Exercise prompt: In the entries that follow, the line with "Viewport: 532px width, 398px" opens the range and the line with "The width and height of the screenshot is (868, 489)." closes it; repeat that range exactly, both lines included.

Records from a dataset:
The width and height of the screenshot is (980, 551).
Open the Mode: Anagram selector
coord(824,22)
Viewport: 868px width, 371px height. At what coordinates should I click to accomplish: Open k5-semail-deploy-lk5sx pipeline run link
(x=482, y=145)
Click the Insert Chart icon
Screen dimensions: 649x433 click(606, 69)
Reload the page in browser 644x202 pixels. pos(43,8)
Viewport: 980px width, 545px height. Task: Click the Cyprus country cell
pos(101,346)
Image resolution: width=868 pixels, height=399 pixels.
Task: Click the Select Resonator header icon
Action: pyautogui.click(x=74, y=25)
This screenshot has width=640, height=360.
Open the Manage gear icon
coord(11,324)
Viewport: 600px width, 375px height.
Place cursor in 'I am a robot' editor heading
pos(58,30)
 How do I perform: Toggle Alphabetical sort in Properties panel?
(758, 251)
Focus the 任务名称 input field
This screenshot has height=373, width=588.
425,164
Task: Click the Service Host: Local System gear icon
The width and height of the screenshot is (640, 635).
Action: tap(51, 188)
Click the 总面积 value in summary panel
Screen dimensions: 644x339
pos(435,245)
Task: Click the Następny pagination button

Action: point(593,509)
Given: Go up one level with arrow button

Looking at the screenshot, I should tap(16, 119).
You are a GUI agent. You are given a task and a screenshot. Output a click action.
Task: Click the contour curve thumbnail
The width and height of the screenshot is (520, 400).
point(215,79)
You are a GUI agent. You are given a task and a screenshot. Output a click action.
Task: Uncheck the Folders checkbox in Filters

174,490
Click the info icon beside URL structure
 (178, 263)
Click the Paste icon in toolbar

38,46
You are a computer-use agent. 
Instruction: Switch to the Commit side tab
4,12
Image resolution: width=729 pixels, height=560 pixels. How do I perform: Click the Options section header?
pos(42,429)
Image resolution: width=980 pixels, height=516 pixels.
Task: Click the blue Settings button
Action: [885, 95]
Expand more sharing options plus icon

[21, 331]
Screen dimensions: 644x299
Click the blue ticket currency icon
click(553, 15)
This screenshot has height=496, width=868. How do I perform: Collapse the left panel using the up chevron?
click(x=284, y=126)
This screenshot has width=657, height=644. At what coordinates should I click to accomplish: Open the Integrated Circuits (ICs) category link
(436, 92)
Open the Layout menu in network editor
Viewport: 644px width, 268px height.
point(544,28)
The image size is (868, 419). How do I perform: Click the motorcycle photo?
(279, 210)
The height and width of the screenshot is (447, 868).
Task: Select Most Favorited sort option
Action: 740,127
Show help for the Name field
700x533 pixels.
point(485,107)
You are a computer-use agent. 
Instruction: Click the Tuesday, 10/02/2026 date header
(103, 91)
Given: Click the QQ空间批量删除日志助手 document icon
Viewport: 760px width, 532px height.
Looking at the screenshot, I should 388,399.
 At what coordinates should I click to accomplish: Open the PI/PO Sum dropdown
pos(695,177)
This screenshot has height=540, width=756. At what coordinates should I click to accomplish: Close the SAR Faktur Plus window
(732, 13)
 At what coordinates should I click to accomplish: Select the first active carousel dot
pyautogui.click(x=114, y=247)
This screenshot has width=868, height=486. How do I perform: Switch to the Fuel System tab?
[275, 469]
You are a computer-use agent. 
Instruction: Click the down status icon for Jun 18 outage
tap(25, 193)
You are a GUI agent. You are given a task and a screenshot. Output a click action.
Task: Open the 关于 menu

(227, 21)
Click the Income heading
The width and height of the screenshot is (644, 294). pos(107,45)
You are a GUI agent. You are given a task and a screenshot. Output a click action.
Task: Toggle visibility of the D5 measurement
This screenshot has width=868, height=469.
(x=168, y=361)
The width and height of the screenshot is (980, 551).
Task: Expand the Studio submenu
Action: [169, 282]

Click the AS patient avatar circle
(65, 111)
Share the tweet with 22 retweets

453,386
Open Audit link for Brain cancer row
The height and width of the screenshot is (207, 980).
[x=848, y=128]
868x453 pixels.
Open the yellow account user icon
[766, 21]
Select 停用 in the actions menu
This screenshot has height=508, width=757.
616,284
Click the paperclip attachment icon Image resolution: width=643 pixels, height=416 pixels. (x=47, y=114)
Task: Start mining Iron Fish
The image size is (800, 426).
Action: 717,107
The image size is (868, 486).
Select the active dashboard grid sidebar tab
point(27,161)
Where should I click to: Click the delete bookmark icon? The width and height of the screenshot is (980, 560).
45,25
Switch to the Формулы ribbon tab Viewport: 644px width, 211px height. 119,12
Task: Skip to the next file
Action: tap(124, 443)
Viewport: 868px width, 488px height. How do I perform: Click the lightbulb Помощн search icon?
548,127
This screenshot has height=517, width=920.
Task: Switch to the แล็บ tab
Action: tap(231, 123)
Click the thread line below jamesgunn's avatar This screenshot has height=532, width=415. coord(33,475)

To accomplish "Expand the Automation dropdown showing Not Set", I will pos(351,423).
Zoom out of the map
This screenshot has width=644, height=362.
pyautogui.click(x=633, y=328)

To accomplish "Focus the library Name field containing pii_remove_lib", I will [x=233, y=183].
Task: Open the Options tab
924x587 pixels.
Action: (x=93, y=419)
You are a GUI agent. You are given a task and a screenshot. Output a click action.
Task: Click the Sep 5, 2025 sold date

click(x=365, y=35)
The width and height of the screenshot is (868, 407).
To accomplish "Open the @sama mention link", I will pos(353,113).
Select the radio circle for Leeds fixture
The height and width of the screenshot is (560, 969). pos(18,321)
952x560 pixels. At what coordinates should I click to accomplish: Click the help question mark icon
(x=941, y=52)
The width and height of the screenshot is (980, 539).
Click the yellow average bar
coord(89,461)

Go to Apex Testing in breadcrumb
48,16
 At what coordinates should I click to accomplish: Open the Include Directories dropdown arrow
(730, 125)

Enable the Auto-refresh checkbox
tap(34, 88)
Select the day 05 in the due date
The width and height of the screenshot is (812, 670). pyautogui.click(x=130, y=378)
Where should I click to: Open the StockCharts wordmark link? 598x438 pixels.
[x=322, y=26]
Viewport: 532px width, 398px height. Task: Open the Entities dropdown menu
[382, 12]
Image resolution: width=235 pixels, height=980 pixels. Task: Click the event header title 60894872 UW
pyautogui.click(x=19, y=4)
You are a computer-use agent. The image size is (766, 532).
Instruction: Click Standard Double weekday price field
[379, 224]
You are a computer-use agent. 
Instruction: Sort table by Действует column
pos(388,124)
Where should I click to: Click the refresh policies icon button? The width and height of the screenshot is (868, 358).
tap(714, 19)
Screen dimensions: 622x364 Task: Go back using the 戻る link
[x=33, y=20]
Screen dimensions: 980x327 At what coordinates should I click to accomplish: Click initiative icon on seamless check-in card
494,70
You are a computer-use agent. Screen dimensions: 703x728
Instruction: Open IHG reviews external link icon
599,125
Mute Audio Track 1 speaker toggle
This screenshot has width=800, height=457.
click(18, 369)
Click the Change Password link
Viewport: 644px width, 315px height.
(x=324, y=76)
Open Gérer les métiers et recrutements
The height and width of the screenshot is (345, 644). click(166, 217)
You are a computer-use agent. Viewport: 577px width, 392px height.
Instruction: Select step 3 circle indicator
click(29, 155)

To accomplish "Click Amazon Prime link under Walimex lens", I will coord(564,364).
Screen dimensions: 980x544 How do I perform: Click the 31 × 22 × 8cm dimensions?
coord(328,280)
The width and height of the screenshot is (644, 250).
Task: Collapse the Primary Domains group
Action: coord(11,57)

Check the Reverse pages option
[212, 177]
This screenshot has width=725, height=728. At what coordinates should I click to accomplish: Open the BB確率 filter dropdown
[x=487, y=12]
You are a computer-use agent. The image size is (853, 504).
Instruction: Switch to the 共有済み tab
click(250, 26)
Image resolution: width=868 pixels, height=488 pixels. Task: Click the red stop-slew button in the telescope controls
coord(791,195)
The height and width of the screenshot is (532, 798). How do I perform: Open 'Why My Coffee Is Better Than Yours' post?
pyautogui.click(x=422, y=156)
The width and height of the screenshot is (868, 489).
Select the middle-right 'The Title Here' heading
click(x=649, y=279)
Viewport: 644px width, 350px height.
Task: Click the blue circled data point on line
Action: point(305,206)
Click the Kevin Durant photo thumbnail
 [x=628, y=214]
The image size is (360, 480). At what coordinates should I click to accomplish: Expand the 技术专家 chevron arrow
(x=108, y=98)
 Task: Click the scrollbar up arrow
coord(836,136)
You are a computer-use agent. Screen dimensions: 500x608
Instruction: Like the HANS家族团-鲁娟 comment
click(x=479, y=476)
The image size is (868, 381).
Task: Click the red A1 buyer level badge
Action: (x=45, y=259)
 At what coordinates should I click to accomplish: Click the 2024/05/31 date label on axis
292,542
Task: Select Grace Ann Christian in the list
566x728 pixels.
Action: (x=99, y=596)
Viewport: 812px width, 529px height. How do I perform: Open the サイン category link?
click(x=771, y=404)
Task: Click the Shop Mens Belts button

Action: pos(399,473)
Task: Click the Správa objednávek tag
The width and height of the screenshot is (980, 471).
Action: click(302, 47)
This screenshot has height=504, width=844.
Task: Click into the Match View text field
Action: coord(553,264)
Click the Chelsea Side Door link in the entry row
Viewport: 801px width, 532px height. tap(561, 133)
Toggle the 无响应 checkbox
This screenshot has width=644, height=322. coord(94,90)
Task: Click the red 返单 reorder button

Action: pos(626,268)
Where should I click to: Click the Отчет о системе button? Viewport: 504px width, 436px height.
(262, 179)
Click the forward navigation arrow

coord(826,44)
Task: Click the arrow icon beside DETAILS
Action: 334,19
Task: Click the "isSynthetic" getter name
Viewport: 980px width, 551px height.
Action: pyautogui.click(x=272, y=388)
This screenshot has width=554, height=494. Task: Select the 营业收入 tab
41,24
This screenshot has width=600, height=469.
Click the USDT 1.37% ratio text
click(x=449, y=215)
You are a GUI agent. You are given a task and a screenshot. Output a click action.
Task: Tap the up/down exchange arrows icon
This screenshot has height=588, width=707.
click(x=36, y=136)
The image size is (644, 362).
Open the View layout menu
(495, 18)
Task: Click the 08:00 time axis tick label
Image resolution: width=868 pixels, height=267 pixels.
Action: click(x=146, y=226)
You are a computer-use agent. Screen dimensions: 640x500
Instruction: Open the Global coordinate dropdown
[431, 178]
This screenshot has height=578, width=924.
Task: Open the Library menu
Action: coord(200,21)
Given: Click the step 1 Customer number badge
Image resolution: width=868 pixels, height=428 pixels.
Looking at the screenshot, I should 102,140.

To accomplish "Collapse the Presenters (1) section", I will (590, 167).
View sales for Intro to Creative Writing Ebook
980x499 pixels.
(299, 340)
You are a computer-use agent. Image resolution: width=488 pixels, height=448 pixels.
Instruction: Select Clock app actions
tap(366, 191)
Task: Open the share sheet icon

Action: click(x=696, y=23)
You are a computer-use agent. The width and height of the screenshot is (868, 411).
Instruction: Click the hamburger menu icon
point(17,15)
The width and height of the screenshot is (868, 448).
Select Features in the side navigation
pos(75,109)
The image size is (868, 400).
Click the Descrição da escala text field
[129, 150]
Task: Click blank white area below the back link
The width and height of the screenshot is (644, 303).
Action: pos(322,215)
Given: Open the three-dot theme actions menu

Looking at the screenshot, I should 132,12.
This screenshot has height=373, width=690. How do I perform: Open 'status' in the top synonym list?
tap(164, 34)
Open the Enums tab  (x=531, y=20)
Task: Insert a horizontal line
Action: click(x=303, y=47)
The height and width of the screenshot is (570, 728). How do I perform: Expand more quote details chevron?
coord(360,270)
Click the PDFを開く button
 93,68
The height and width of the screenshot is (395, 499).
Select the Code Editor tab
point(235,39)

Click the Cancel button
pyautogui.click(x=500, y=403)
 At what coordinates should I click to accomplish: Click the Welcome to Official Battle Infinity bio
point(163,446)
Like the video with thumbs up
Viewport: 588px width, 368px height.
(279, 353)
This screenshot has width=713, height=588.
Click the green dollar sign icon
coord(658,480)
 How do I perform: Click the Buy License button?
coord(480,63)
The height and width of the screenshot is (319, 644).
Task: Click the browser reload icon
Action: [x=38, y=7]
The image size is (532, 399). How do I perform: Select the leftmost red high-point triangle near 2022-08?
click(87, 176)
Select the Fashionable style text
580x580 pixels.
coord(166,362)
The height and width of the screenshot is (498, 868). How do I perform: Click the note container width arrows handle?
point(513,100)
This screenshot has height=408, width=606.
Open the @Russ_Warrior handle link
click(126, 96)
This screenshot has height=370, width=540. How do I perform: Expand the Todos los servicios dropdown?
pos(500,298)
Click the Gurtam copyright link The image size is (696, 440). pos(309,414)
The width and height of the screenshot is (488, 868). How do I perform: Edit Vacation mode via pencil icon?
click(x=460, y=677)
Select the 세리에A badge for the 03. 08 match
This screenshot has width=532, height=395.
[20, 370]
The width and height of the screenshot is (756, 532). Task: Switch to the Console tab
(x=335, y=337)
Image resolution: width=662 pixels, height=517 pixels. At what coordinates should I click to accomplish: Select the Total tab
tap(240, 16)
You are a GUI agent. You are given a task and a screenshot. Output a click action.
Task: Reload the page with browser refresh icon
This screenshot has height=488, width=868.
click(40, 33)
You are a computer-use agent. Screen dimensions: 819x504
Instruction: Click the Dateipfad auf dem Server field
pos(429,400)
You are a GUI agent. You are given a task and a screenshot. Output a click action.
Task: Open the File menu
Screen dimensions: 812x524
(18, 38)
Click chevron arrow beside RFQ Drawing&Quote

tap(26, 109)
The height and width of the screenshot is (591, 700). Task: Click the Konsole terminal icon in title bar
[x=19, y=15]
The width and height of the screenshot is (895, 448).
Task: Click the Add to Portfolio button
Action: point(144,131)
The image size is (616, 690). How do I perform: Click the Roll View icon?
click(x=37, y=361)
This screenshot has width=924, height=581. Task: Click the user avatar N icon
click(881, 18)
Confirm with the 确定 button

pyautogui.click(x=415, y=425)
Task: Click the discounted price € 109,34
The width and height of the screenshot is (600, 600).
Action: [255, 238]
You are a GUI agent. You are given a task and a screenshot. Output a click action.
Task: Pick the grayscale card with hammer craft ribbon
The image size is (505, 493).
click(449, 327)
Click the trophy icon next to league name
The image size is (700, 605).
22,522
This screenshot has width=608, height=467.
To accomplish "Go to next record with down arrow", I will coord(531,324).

Solution:
Viewport: 532px width, 398px height. Task: Open the Entities dropdown menu
[382, 12]
Image resolution: width=235 pixels, height=980 pixels. Task: Click the event header title 60894872 UW
pyautogui.click(x=19, y=4)
You are a computer-use agent. The image size is (766, 532).
Instruction: Click Standard Double weekday price field
[379, 224]
You are a computer-use agent. 
Instruction: Sort table by Действует column
pos(388,124)
Where should I click to: Click the refresh policies icon button? The width and height of the screenshot is (868, 358).
tap(714, 19)
Screen dimensions: 622x364 Task: Go back using the 戻る link
[x=33, y=20]
Screen dimensions: 980x327 At what coordinates should I click to accomplish: Click initiative icon on seamless check-in card
494,70
You are a computer-use agent. Screen dimensions: 703x728
Instruction: Open IHG reviews external link icon
599,125
Mute Audio Track 1 speaker toggle
This screenshot has width=800, height=457.
click(18, 369)
Click the Change Password link
Viewport: 644px width, 315px height.
(x=324, y=76)
Open Gérer les métiers et recrutements
The height and width of the screenshot is (345, 644). click(166, 217)
You are a computer-use agent. Viewport: 577px width, 392px height.
Instruction: Select step 3 circle indicator
click(29, 155)

To accomplish "Click Amazon Prime link under Walimex lens", I will coord(564,364).
Screen dimensions: 980x544 How do I perform: Click the 31 × 22 × 8cm dimensions?
coord(328,280)
The width and height of the screenshot is (644, 250).
Task: Collapse the Primary Domains group
Action: coord(11,57)

Check the Reverse pages option
[212, 177]
This screenshot has width=725, height=728. At what coordinates should I click to accomplish: Open the BB確率 filter dropdown
[x=487, y=12]
You are a computer-use agent. The image size is (853, 504).
Instruction: Switch to the 共有済み tab
click(250, 26)
Image resolution: width=868 pixels, height=488 pixels. Task: Click the red stop-slew button in the telescope controls
coord(791,195)
The height and width of the screenshot is (532, 798). How do I perform: Open 'Why My Coffee Is Better Than Yours' post?
pyautogui.click(x=422, y=156)
The width and height of the screenshot is (868, 489).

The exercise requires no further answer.